◆ TASK BRIEF ◆
Transcribe, verbatim, every line from the start of the entries through the line that contains "You are a GUI"; include both boundary lines and omit all others.

(Saved data entries)
※

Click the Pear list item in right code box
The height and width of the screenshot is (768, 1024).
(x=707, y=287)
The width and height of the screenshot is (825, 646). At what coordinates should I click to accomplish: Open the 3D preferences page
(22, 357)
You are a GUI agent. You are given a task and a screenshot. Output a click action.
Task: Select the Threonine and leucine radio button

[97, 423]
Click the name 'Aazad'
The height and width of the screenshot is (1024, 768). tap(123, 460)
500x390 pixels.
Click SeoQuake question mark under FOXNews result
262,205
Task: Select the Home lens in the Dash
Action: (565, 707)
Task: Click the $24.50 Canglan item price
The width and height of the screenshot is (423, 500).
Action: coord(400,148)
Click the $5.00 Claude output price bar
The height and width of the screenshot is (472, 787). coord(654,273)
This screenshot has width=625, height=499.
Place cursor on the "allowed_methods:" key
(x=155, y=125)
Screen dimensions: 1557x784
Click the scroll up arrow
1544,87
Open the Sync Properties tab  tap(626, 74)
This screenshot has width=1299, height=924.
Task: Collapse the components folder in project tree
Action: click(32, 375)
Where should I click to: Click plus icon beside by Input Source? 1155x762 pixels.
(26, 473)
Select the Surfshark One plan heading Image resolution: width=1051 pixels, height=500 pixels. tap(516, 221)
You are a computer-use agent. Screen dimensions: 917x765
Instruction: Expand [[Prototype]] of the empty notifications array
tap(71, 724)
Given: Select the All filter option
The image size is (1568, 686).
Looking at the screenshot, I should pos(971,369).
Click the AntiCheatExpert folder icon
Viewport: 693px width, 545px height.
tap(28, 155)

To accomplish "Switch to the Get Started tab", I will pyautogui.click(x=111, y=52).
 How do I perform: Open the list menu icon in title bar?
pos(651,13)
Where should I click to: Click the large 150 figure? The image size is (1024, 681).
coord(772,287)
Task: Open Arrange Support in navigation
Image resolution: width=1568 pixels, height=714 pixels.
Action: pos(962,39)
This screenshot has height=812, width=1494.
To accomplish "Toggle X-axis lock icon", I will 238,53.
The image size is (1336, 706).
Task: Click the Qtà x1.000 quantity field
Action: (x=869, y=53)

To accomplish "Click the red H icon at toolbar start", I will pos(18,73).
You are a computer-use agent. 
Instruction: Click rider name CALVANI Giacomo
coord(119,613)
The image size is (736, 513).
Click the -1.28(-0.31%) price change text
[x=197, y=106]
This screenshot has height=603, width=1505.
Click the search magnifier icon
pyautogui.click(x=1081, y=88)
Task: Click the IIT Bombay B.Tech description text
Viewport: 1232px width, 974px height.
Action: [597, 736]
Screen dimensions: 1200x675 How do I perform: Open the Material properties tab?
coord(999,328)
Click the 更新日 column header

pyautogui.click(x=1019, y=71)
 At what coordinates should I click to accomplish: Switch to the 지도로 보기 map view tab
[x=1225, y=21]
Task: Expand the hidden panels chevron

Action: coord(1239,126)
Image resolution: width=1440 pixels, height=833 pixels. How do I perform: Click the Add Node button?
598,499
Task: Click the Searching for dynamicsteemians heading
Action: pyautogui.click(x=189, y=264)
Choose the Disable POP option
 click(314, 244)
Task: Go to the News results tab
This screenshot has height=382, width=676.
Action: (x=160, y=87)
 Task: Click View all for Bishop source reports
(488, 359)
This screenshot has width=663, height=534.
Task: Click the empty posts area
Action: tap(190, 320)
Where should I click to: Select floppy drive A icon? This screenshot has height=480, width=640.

※

◆ ANSWER TO THIS EXERCISE ◆
Click the Pear list item in right code box
The height and width of the screenshot is (768, 1024).
(x=707, y=287)
The width and height of the screenshot is (825, 646). At what coordinates should I click to accomplish: Open the 3D preferences page
(22, 357)
You are a GUI agent. You are given a task and a screenshot. Output a click action.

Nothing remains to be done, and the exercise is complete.